TORONTO - The Toronto stock market charged ahead Wednesday as oil prices stabilized following a recent string of jolts and traders digested positive earnings reports.

The S&P/TSX composite index more than reversed Tuesday's triple-digit slide and surged 157.83 points to 14,548.26.

A sharp rise in oil prices helped nudge the Canadian dollar up 0.16 of a cent to 87.8 cents US.

U.S. indexes were also positive in the wake of election results that saw the Republicans retain control of the House of Representatives and gain a majority in the Senate.

The Dow Jones industrials climbed 100.69 points to 17,484.53 and the S&P 500 index added 11.47 points to 2,023.57, while the Nasdaq declined 2.92 points to 4,620.52.

Oil prices jumped $1.49 to US$78.68 a barrel a day after crude in New York tumbled to a three-year low in response to plans by Saudi Arabia to cut oil prices to its U.S. customers.

Saudi Arabia made the cut in order to compete with a surge in oil production in the United States.

"In their minds, they think why should they cut back production and let the U.S. continue full steam ahead?" said Allan Small, senior adviser at HollisWealth.

"So the Saudis are saying (they) can work with a lower price per barrel, and they don't think that others can, and they're hoping they can price some people out of the market.

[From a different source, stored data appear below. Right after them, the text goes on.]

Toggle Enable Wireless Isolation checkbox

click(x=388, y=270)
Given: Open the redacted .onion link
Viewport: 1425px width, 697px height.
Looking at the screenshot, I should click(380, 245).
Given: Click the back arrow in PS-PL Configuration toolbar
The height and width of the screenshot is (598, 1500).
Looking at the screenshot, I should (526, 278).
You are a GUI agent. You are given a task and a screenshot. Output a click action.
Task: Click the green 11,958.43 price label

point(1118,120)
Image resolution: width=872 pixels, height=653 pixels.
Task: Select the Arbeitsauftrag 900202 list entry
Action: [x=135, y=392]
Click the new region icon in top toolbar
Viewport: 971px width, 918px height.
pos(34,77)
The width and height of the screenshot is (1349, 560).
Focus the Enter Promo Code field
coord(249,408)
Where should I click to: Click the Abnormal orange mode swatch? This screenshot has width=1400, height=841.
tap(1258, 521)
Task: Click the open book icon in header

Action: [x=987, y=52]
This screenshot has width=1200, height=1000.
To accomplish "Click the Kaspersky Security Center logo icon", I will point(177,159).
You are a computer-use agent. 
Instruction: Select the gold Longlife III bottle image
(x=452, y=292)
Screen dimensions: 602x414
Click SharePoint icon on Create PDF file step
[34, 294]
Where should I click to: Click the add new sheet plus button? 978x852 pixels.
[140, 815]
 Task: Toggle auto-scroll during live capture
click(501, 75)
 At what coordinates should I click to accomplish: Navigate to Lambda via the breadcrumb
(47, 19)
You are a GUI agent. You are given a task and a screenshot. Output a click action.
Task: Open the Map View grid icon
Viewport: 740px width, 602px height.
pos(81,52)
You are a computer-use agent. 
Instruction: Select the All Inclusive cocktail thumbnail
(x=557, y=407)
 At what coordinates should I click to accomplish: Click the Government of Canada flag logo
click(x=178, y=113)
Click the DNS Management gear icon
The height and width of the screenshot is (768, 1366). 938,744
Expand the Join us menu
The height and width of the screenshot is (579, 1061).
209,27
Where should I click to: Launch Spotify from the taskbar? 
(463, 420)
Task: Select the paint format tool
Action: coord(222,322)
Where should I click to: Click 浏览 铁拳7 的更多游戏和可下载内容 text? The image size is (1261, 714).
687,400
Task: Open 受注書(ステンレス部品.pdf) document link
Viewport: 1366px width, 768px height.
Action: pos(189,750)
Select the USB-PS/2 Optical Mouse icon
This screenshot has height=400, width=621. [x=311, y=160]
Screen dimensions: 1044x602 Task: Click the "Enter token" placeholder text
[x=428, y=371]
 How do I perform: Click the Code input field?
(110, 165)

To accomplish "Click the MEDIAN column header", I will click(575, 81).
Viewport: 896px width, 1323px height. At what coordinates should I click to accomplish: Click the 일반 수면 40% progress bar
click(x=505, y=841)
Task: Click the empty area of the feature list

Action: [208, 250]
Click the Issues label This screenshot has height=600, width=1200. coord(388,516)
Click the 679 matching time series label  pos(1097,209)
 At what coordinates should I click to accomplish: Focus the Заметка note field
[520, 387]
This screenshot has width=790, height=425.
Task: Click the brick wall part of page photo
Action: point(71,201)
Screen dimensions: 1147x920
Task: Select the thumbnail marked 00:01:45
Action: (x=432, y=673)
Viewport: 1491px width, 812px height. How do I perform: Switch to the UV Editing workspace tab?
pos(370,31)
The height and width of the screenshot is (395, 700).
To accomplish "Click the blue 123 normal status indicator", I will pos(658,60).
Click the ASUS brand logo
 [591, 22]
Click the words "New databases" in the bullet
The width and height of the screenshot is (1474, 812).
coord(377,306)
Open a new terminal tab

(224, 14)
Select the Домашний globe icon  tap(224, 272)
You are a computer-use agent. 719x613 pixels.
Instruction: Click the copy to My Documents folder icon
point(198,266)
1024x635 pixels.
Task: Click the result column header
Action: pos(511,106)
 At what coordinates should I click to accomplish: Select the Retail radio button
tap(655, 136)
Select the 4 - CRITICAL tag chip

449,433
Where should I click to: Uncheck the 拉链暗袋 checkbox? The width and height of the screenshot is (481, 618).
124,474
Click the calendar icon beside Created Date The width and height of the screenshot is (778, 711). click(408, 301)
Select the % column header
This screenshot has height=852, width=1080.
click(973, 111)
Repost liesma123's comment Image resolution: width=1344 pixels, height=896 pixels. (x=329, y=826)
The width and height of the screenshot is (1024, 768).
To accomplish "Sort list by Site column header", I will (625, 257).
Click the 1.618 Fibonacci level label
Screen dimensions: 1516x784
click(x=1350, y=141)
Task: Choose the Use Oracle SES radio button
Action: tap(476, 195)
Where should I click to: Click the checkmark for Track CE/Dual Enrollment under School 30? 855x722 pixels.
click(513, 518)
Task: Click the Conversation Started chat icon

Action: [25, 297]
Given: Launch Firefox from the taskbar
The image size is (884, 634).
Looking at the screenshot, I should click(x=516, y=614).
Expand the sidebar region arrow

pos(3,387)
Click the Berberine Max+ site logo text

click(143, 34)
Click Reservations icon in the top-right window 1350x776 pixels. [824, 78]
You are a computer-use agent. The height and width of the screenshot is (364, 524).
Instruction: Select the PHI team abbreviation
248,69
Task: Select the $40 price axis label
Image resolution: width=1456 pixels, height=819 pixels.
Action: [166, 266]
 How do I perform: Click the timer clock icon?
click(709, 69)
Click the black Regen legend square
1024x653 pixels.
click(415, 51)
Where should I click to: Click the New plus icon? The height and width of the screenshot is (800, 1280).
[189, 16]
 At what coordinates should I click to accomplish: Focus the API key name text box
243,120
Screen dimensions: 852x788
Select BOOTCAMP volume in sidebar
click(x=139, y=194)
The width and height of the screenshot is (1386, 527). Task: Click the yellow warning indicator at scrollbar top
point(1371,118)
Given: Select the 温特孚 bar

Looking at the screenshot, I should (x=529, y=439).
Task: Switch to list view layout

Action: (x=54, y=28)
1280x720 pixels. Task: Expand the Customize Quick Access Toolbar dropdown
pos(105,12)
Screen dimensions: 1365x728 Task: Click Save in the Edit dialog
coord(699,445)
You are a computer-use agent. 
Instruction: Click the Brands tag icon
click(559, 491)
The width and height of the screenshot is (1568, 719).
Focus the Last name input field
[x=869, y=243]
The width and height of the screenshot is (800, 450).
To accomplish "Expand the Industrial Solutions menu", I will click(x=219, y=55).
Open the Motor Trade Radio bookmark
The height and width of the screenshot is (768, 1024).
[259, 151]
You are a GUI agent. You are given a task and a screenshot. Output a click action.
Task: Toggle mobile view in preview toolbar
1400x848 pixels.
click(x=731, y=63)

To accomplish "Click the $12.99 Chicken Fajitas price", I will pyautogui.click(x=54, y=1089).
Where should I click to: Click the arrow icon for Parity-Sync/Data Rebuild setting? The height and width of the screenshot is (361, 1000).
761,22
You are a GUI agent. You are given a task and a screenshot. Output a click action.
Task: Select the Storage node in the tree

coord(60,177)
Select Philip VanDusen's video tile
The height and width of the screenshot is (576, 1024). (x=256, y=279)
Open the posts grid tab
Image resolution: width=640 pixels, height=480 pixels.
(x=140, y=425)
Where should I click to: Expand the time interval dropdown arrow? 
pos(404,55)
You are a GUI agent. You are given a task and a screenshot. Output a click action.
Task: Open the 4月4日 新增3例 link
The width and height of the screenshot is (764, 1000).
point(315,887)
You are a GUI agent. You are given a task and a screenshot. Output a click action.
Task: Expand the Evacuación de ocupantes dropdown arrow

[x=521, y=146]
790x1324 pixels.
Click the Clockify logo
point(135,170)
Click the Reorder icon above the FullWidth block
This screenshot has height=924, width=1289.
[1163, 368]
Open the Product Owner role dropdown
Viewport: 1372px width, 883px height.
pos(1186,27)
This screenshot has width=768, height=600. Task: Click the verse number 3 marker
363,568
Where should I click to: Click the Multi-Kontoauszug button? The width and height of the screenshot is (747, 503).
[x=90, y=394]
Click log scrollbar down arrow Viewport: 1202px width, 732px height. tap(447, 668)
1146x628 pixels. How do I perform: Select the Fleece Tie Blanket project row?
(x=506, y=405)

Their costs are a lot lower."

Crude prices got extra support after the Energy Information Administration reported U.S. crude supplies rose by a smaller than expected 500,000 barrels last week, far less than the 1.2-million-barrel rise that had been forecast.

Prices had jumped almost $2 earlier in the session amid unconfirmed rumours of a pipeline explosion in Saudi Arabia.

The price move by Saudi Arabia on Tuesday sparked a sell-off of TSX energy stocks, with the sector dropping more than four per cent. It made good on that loss Wednesday, however, the component had already taken a beating in the October market sell-off and is still down 10 per cent over the past month.

The consumer discretionary sector was ahead 2.2 per cent as auto parts maker Magna International Inc. (TSX:MG) said Wednesday that its third-quarter profit grew to US$470 million or $2.19 a share. That was up from $319 million or $1.39 per diluted share a year ago. Sales increased to $8.82 billion, up from $8.34 billion a year ago. Magna shares gained $6.37 or 5.75 per cent to $116.97.

The base metals sector turned positive, up 0.1 per cent even as the December copper contract shed one cent to US$3.01 a pound.

The U.S. dollar strengthened following the election results and the currency weighed on other commodities priced in U.S. dollars, particularly gold, as the December contract in New York fell $22 to US$1,145.70 an ounce. The gold sector was down 4.25 per cent with Barrick Gold (TSX:ABX) down 56 cents or 4.3 per cent to $12.50.

Elsewhere on the corporate front, pipeline company TransCanada (TSX:TRP) gained three per cent to $56.86 on hopes that a Republican win might mean approval for its Keystone XL pipeline in the U.S.

And shares in coffee and doughnut chain Tim Hortons Inc. (TSX:THI) were ahead 55 cents to C$92.39 as the company earned $98.1 million or 74 cents per share in its latest quarter, down from $113.9 million or 75 cents per share a year ago. Total revenue amounted to $909.2 million, up from $825.4 million. The company is in the midst of being taken over by American fast food giant Burger King.